才能というもののいちばんのサポーターは、時間と生き方だと思う
フレンチレストラン「コート・ドール」のオーナーシェフ、斉須政雄氏の言葉だ。1973年にフランスに渡り、12年間フランス料理界に身を置いた後、同店の料理長に就任した斉須氏は、現在オーナーシェフとして活躍している。著書『調理場という戦場』から抜粋した。ちなみに、同店には公式ホームページがない。同業者のシェフたちがその味を求めて集う一流店だというのに。そこがまた、心惹かれる。
若いうちから特別な才能を発揮する人がいる。
ところが、ある時期を堺にして、その才能に翳りがでてくることはよくある。
慢心から努力を怠ったか、もしくは、成長過程で別の何かに心奪われたか、あるいはたまたまうまくいっただけということも。
いずれにしても、才能の萌芽をうまく育てることができなかったということだ。
生まれたばかりの新芽はまだまだか弱い。
水も太陽の光も、適度な栄養も必要だろう。
柔らかい葉は虫に食べられてしまう恐れもある。
雑草のように強い根をもっているなら、さほど問題はないのだが・・・。
才能という生き物を育てるには時間がかかるが、生き方という滋養が成長を助けてくれることはまちがいない。
「時間や生き方なしでは、やりたいことの最後までたどりつかない…仕事に合った生き方を持続できるかできないかが、才能の開花を決めるように思います。

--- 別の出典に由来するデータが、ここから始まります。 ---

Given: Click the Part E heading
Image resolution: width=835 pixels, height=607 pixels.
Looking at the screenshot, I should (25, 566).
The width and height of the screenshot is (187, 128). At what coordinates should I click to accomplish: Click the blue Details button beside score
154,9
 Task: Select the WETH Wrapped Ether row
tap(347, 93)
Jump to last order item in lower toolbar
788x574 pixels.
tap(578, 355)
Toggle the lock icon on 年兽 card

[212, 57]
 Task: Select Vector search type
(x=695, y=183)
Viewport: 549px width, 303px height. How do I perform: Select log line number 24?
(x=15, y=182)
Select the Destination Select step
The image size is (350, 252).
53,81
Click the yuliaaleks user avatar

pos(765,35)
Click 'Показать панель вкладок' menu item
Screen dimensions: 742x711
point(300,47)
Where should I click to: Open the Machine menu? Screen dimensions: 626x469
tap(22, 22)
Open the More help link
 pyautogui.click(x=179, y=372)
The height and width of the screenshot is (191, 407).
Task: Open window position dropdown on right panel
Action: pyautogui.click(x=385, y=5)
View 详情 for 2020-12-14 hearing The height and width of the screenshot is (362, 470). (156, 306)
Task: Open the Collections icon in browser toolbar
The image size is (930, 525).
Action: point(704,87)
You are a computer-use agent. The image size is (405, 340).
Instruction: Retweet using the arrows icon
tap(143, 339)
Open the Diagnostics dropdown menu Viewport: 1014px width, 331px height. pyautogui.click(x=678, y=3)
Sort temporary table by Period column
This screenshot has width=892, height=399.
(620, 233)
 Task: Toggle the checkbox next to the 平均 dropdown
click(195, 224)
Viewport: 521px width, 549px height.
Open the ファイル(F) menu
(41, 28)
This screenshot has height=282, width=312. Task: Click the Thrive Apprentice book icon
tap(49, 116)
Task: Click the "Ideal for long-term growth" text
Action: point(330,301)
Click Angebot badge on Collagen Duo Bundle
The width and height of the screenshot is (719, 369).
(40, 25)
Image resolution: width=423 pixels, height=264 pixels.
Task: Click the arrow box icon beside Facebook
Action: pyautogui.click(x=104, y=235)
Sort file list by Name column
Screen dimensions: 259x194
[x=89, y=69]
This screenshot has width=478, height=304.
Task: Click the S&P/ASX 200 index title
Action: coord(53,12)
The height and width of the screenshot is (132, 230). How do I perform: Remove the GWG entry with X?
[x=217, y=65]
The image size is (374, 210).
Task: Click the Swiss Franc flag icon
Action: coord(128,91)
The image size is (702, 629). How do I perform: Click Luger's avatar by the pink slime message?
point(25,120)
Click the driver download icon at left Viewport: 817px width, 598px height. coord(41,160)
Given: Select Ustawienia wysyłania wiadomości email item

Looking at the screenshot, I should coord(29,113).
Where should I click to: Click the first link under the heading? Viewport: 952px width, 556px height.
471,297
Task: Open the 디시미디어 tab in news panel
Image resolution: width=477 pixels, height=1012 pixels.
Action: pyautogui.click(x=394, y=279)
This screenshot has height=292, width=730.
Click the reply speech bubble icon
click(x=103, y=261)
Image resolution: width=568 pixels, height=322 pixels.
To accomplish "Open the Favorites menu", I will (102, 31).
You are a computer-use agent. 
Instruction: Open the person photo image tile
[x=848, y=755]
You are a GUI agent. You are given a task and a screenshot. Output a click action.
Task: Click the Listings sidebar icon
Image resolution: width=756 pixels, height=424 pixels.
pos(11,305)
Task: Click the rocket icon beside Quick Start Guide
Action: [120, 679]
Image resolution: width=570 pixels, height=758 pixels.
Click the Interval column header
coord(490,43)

生き方は才能が発芽するためのバリアのようなものでしょう。どういう意識で道のりをたどってきたか、それによって与えられたごほうびが、成就する夢なのだろうと思います」
夢を手にした人たちは、一様に同じことを言う。
「才能とは継続する力だ」と。
では、継続するためにはどうすればいいのか。
ある人が言った。
「いつやめてもいいと思ってやるから続くのですよ」と。
誰かがやれと言ったわけではない。
自分が好きではじめたことなら、やめることはいつでもできるし、本当に好きなことは続くものだ。